Instruction:
Rewrite the lines below, changing every "Instruction" to "Goal" and keeping everything else the same. Leave the pictures out of your answer.

Provided entries:
——

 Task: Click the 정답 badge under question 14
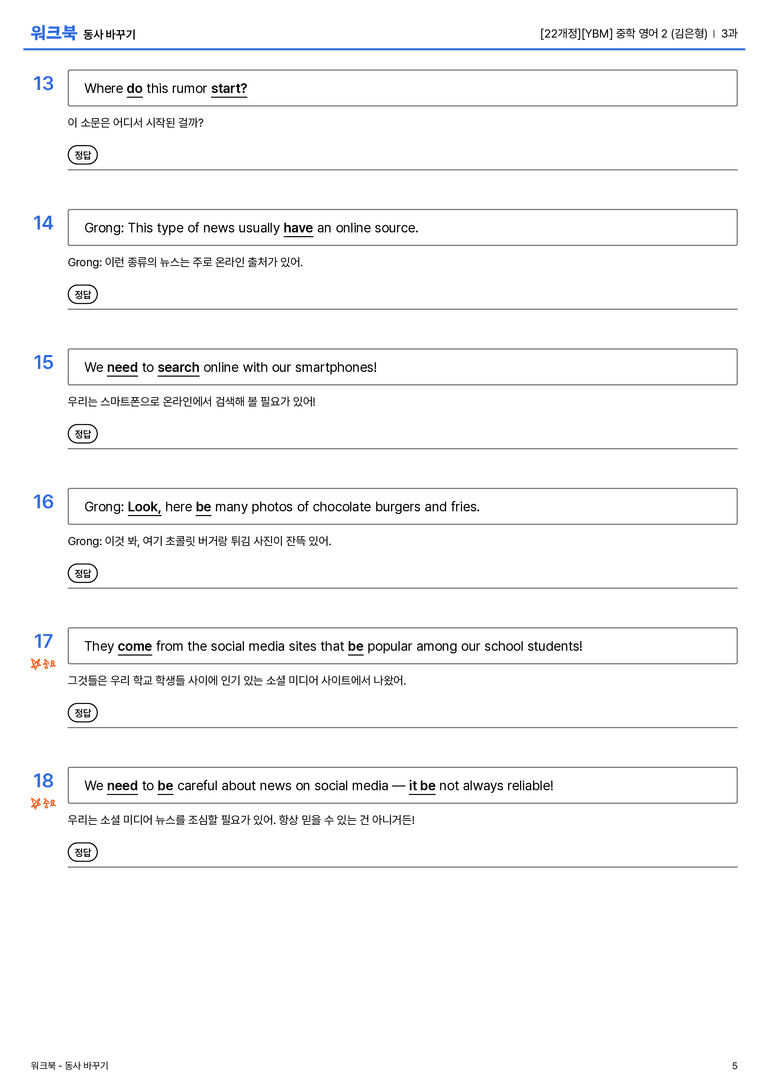click(82, 294)
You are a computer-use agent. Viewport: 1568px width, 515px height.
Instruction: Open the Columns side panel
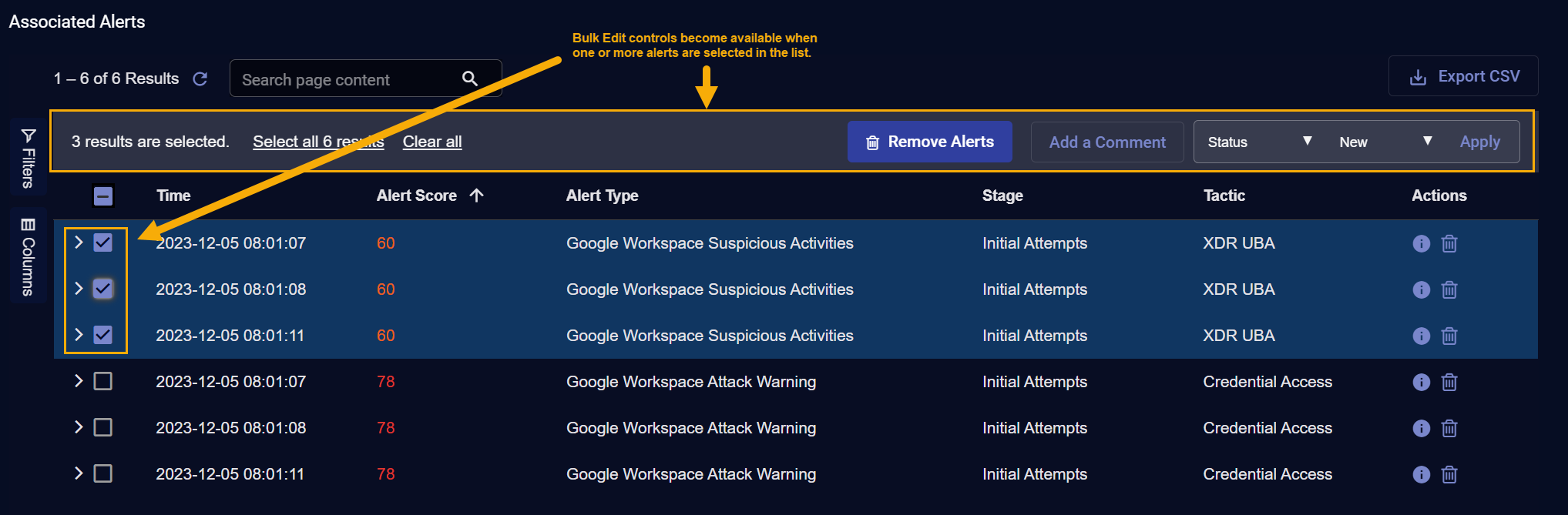coord(29,257)
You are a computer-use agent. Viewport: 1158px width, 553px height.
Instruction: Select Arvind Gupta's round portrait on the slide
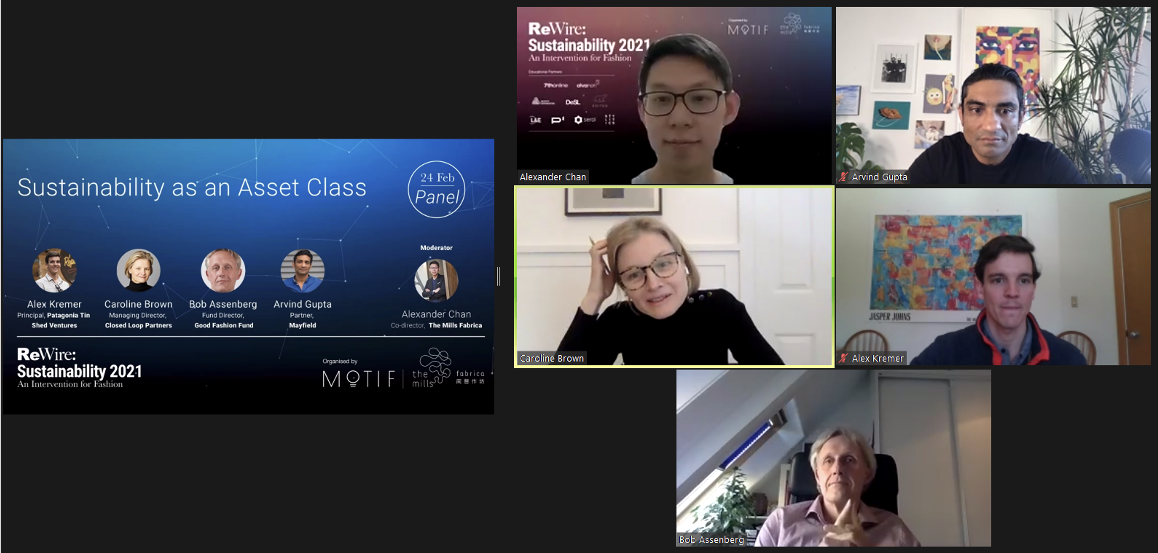pos(303,270)
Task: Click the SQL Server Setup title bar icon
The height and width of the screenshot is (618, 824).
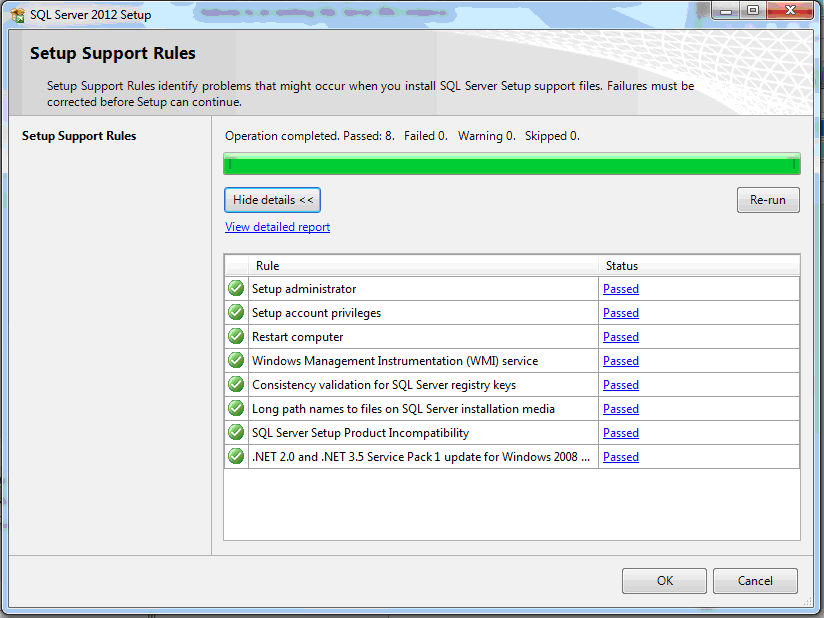Action: pyautogui.click(x=17, y=15)
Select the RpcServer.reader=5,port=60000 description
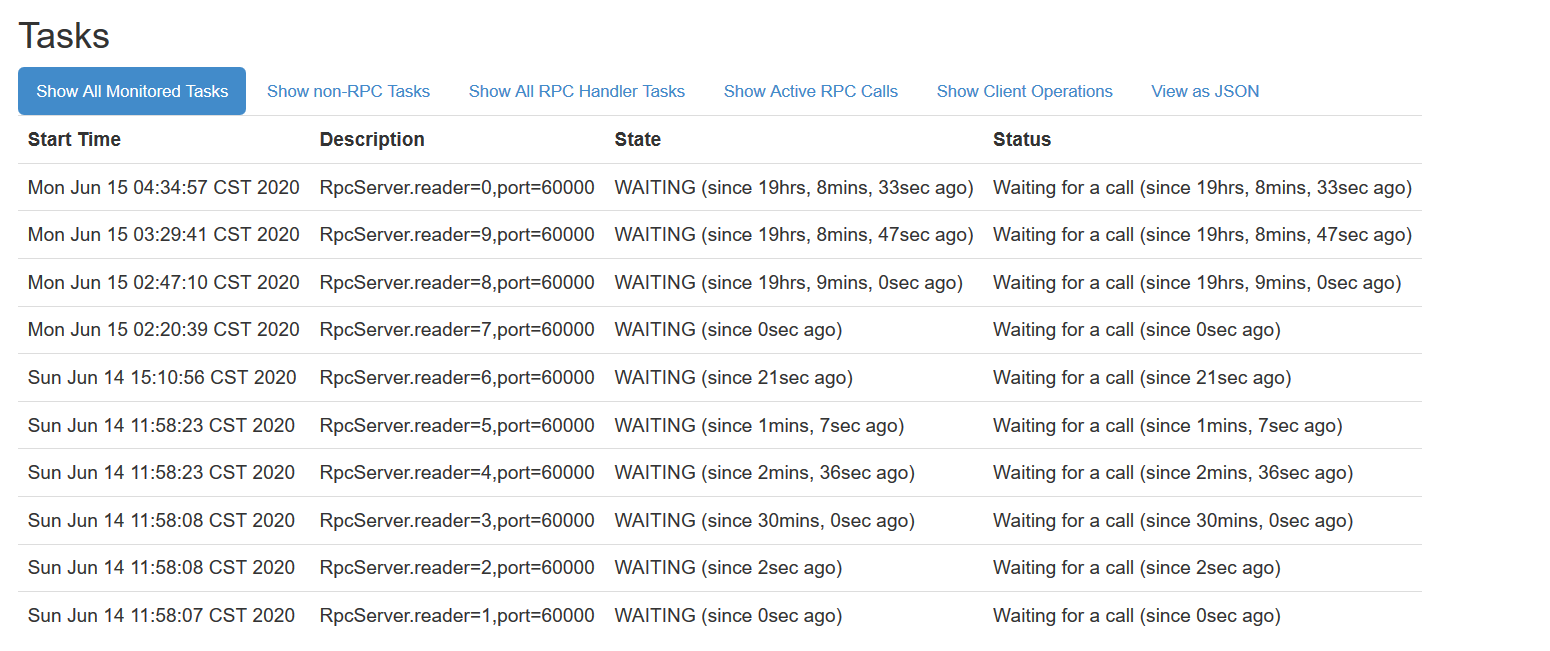This screenshot has height=651, width=1550. [457, 426]
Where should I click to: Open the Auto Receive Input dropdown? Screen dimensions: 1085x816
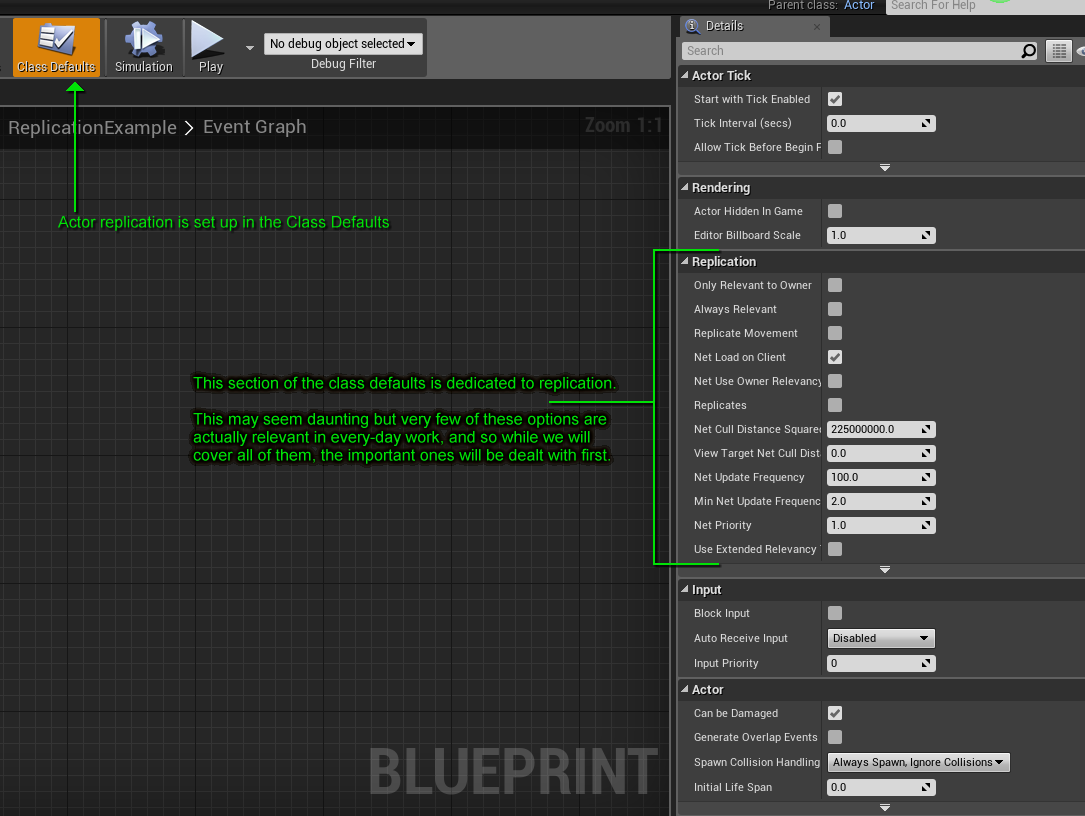click(x=881, y=638)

——

Correct answer:
 Task: Click the 정답 badge under question 14
click(82, 294)
You are a computer-use agent. Viewport: 1568px width, 515px height.
Goal: Open the Columns side panel
coord(29,257)
You are a computer-use agent. Viewport: 1158px width, 553px height.
Goal: Select Arvind Gupta's round portrait on the slide
pos(303,270)
Task: Click the SQL Server Setup title bar icon
The height and width of the screenshot is (618, 824).
Action: pyautogui.click(x=17, y=15)
Select the RpcServer.reader=5,port=60000 description
This screenshot has height=651, width=1550. [457, 426]
Where should I click to: Open the Auto Receive Input dropdown? Screen dimensions: 1085x816
click(x=881, y=638)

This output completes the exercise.